Google has reduced the monthly price of its AI Plus subscription in the United States from $7.99 to $4.99, while increasing the storage included in the plan from 200GB to 400GB.
The company announced the changes on Monday, making AI Plus the lowest-priced paid AI subscription offered by a provider in the US market.
Vikas Kansal, product lead for Gemini AI subscriptions, said on X that the storage upgrade would reach users over the next few days.
Google AI Plus was introduced in January as an entry-level paid plan aimed at individual users and students. The service includes access to Gemini with higher usage limits, Omni Flash video generation, Google Flow creative tools, NotebookLM and AI-powered features in Gmail.
In Nigeria, alongside AI Plus at N7,700, Google still offers higher-priced plans. Google AI Pro costs N28,500 per month and includes 5TB of storage, expanded Gemini access and the company’s Pro model.
Google AI Ultra starts at N89,000 per month, offers at least 20TB of storage and provides significantly higher usage limits, as well as early access to new features.
The current price reduction follows a series of changes to Google’s AI subscription business this year. In April, the company increased storage on its AI Pro plan to 5TB without raising prices. A month later, it launched a new AI Ultra package and reduced the cost of its top-tier subscription from $250 to $200 per month.
With competition increasing among AI providers over subscription pricing, and premium plans taking over the market, companies have now started introducing cheaper options to attract more users.
This first became visible in India, one of the world’s fastest-growing AI markets. OpenAI launched ChatGPT Go there in August 2025 at about $4.60 per month, well below the price of its standard ChatGPT Plus subscription.
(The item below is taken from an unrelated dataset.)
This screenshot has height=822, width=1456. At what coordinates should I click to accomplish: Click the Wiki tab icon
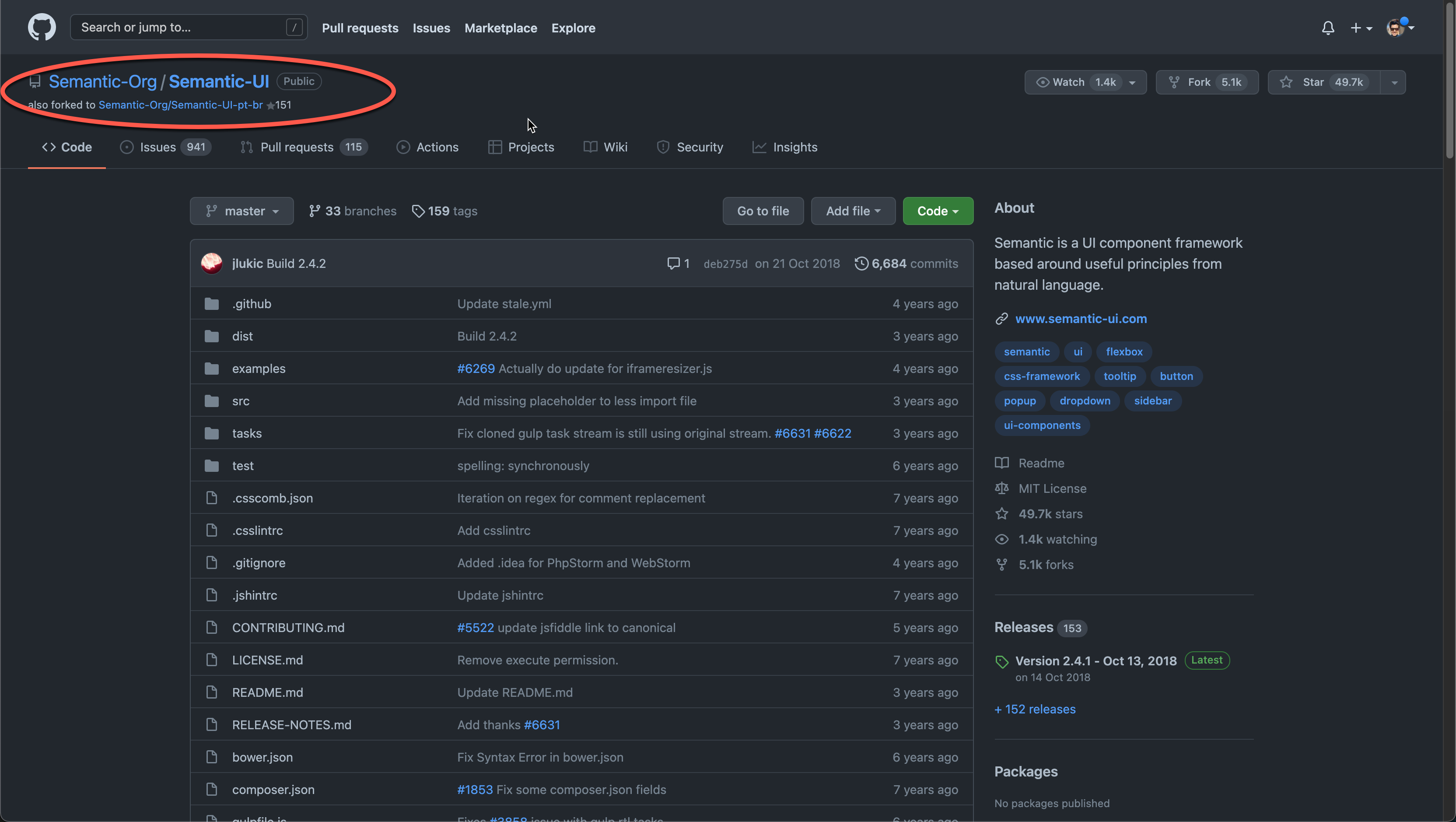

Google followed with its own sub-$5 AI Plus offering in India later that year.
Google’s latest decision brings that pricing strategy to the United States, where subscription costs have so far played a smaller role in competition between major AI companies.
The development could increase pressure on competitors, particularly Anthropic, which has not introduced a lower-cost subscription tier or localised pricing in key international markets.
OpenAI and Anthropic are both preparing for public listings after filing confidential IPO paperwork, and growing price competition could become an important issue for investors assessing the long-term profitability of AI businesses.